Intolerância e discurso de ódio contra minorias
Enviada em 23/05/2025
No período entre guerras, o ditador nazista Adolf Hitler utilizou seu discurso discriminatório para eleger o povo judeu como responsável pelas mazelas ocorridas na Alemanha, o que resultou no extermínio de seis milhões de pessoas. Na contemporaneidade, líderes demagogos ainda continuam a utilizar falas intolerantes contra minorias, de forma a apontar um inimigo externo e desviar o olhar da população dos reais problemas daquele povo. Nesse âmbito, os discursos preconceituosos de autoridades públicas e a falta de regulamentação das redes sociais são fatores que favorecem esse quadro.

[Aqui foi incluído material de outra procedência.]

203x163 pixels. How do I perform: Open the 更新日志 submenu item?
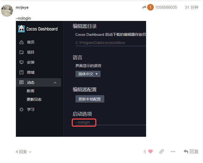coord(34,99)
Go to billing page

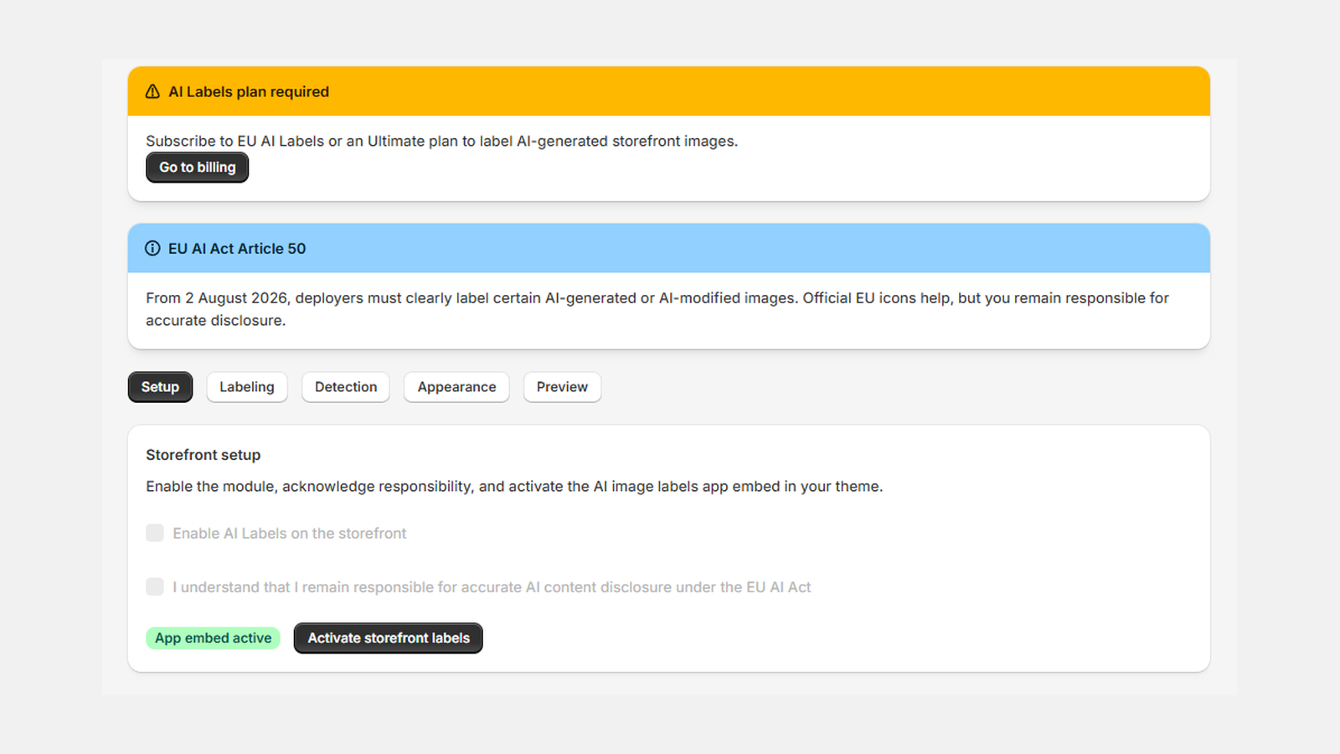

Em primeira análise, verifica-se que discursos preconceituosos de autoridades públicas ou pessoas influentes reforçam estigmas e incitam seguidores a replicá-lo. Nesse contexto, de acordo com a filósofa Hannah Harendt, a “banalidade do mal” ocorre quando pessoas deixam de refletir sobre seus atos e apenas reproduzem comportamentos sociais sem senso crítico. Sendo assim, é evidente que políticos extremistas utilizam o discurso de ódio para inflamar seus seguidores, aumentando, assim, o seu capital político.
Ademais, devido a falta de regulamentação das plataformas digitais, essas empresas utilizam o ódio para engajar seus usuários, sendo que essa estratégia pode provocar cada vez mais distanciamento dos grupos sociais. Sob esse viés, de acordo com o livro “O engenheiro do caos”, escrito por Giuliano da Empoli, as redes sociais se alimentam, sobretudo, das emoções negativas, pois são essas que garantem a maior participação. Dessa forma, fica claro que as redes sociais sem regulação são grandes “hospedeiros” do discurso de ódio propagado na internet e, consequentemente, desse ser responsabilizado por esse tipo de crime.

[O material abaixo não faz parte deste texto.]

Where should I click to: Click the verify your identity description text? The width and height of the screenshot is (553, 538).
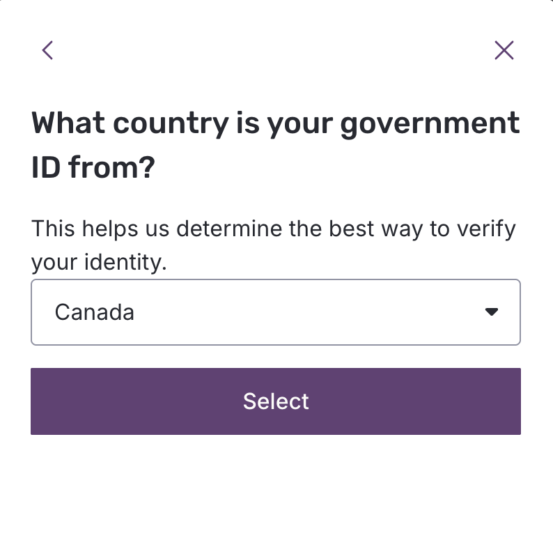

Portanto, cabe ao Ministério da Educação, responsável por executar políticas públicas na educação, estimular o estudo de matérias que reforcem o senso crítico dos estudantes. Tal ação deverá ser implementada por meio parcerias com faculdades de filosofia, tendo como finalidade a diminuição do discurso de ódio na sociedade. Paralelamente, o Poder Legislativo deverá propor uma legislação clara que responsabilize as redes sociais pelos conteúdos criminosos disseminados em suas páginas. Afinal, só assim, o nazismo ficará somente nos livros de história.